↓↓↓

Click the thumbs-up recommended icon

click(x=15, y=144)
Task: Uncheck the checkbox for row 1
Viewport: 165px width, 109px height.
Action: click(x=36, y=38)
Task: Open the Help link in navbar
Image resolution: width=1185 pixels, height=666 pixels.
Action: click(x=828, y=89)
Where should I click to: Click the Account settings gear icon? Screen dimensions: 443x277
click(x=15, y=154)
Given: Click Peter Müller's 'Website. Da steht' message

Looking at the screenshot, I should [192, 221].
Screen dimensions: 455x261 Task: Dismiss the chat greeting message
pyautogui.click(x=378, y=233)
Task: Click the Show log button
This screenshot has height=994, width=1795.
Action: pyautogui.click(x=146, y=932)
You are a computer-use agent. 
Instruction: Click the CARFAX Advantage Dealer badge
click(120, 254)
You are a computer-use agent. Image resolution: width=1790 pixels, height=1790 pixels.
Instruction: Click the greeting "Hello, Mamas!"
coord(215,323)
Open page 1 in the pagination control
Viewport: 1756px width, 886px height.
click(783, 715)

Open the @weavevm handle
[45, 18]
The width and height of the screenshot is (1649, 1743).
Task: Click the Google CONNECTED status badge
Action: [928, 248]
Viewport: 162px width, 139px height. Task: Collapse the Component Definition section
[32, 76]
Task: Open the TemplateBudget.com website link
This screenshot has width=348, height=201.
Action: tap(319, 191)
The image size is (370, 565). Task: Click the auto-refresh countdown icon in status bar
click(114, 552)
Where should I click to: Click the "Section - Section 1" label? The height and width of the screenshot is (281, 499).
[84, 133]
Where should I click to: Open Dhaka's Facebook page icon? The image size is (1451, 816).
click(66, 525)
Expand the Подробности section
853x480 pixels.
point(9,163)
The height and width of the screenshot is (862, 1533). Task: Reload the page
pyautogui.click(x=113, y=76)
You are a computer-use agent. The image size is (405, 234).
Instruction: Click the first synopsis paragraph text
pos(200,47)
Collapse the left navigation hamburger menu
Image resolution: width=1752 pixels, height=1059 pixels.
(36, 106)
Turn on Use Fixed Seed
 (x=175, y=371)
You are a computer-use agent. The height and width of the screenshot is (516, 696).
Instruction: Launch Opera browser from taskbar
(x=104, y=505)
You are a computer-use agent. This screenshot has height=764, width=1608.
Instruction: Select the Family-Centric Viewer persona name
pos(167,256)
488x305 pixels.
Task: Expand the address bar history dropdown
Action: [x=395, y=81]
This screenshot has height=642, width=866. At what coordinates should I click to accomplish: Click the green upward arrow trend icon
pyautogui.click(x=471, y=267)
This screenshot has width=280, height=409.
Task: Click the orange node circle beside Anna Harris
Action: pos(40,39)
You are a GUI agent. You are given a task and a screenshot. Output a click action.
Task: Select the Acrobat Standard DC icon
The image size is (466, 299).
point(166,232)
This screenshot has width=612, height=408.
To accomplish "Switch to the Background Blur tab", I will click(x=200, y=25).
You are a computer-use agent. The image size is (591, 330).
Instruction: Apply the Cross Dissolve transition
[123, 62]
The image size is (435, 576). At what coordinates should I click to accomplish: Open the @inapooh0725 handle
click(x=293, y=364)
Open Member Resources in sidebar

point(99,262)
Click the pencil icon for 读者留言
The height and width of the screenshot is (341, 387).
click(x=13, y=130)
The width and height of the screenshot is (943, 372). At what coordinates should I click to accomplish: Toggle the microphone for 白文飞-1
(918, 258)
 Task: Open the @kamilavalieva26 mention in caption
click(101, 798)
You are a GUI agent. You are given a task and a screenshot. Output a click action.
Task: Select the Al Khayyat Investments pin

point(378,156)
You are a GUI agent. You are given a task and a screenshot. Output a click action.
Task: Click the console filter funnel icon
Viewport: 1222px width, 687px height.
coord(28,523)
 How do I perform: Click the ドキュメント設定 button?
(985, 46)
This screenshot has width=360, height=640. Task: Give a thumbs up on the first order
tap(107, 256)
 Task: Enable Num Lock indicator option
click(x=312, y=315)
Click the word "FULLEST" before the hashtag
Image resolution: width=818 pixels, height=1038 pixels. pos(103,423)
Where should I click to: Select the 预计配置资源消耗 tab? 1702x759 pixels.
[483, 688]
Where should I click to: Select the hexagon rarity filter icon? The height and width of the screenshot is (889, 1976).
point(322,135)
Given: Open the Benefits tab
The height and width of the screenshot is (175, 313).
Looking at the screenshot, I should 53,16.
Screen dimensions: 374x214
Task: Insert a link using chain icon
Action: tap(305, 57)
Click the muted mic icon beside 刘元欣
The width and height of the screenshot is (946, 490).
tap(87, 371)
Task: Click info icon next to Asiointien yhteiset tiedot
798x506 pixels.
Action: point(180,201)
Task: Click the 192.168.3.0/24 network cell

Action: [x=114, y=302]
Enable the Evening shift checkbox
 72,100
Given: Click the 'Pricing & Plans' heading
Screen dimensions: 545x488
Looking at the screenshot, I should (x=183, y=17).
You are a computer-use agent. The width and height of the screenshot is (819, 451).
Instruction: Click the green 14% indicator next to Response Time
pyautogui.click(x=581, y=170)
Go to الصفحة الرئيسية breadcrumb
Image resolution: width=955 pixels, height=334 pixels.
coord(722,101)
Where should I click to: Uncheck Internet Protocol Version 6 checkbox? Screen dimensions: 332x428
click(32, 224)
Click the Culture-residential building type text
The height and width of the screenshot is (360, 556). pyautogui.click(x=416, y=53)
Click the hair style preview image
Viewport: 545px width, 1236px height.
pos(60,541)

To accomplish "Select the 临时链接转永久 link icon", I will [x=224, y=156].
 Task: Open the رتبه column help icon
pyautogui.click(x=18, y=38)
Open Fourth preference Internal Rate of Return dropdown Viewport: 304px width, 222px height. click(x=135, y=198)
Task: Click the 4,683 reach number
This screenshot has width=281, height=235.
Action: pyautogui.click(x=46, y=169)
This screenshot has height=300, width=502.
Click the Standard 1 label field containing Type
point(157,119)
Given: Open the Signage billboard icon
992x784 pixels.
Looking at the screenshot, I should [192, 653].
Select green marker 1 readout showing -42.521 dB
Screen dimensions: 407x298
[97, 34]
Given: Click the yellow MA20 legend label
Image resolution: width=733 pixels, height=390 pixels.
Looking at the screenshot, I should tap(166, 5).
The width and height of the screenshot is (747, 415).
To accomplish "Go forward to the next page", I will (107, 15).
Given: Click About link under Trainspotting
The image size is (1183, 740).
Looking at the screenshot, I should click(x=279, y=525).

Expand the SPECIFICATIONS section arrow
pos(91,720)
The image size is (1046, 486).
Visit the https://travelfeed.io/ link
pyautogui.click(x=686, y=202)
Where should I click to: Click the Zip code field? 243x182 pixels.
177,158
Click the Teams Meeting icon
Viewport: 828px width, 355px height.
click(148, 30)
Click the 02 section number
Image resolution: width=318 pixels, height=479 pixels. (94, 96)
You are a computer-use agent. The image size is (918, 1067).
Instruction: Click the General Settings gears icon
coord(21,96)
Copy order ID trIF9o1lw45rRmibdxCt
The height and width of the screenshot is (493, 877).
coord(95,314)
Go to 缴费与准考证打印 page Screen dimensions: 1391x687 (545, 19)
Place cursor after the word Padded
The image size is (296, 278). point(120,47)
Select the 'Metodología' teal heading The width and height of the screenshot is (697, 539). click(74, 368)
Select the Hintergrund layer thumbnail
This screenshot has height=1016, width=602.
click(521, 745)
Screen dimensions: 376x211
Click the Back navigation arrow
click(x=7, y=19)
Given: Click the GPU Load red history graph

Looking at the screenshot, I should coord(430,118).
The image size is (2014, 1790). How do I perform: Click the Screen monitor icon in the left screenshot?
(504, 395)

↑↑↑

| What the exercise asks |
Update the data starting at the line that contains "Select the Hintergrund layer thumbnail" and running through the end, swapping "thumbnail" for "preview icon" and keeping everything else the same. Return only those lines.

| Task output |
Select the Hintergrund layer preview icon
This screenshot has height=1016, width=602.
click(521, 745)
Screen dimensions: 376x211
Click the Back navigation arrow
click(x=7, y=19)
Given: Click the GPU Load red history graph

Looking at the screenshot, I should coord(430,118).
The image size is (2014, 1790). How do I perform: Click the Screen monitor icon in the left screenshot?
(504, 395)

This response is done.